Comments : Contradiction Of The Cards.

  • 17 years ago

    by NothingGoldCanStay

    Wah-Oh My.Pink.Glue.I loved it,yes the metaphors were a good idea, I thought. Yep, excellent. 5/5 Lubb you my lubber.

    XxXCassie.LUBBS.YouXxX

  • 17 years ago

    by K-Thumper

    Oh Ace poem, mate!! Mint, well Mint.
    Tah tah Dearie. Loveing ya, you dame. =] 5/5
    -Saphy-

  • 17 years ago

    by No one

    Fantabulous, i love how you used the game of cards and used it as a huge metaphor. Great work!

    Only in this stanza or verse or wtv people call em:

    Ace of spades; your favourite card,
    Darling, your poker face shows though.
    Your favourite lie; used all of the time,
    I’m growing impatient with your feeble bets.
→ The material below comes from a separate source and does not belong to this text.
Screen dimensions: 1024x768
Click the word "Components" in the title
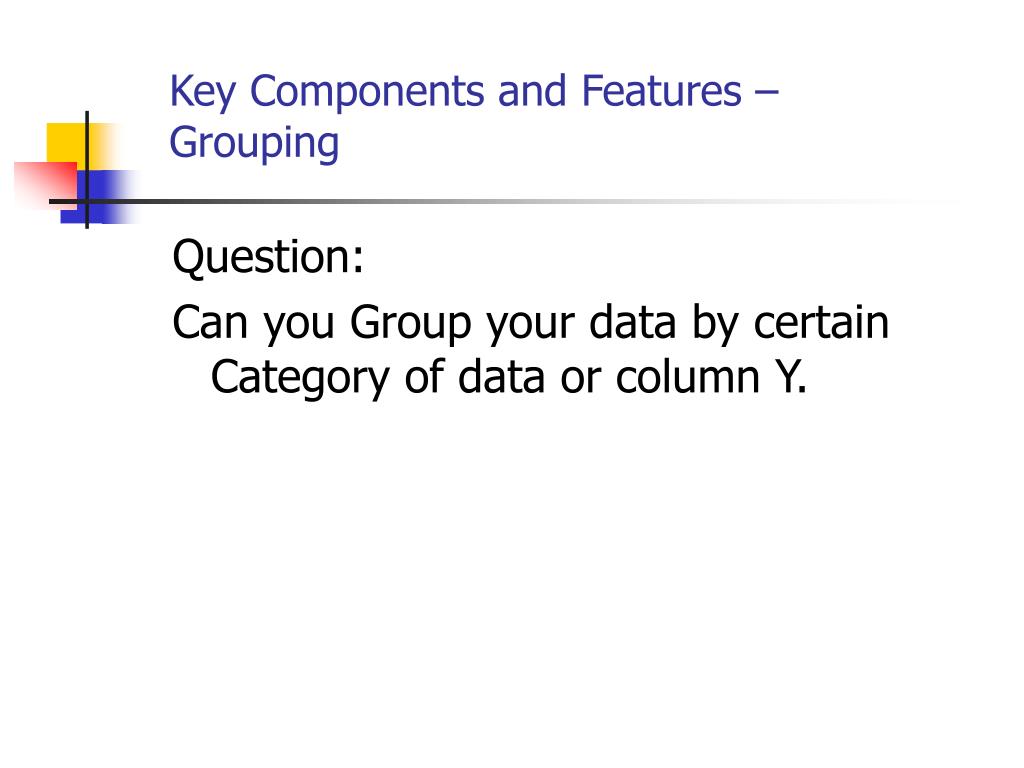367,91
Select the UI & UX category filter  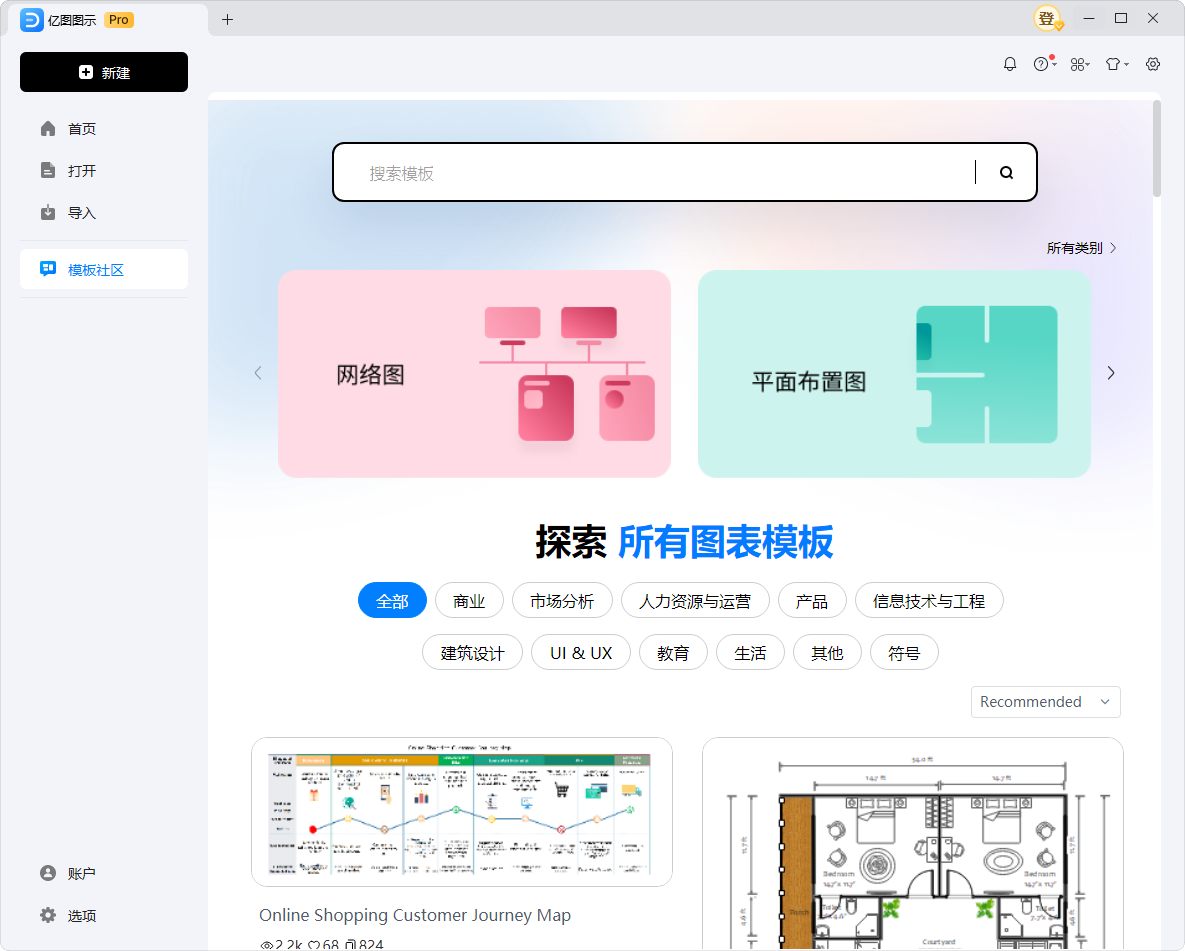(x=580, y=653)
    Should it be 'though' or 'through'?
    Once again, great work!

    .X. Lizzzy .X.

  • 17 years ago

    by Pure Silence

    This poem has a slightly saracstic tone to it. I very much enjoyed it. Because you used "Sweetheart" in this context it added bite and resentment. The metaphores were compelling and then the entire concept reminded me of a poem I wrote called cards. It was about someone cheating but I also used poker as a front. well done hunni, my absolute fav part:

    Contradiction is the game tonight, sweetheart.
    Put your lies down on the table.
    Bet your poker face; and lay your cards down.
    B u l l s h i t; let me scream that out for you.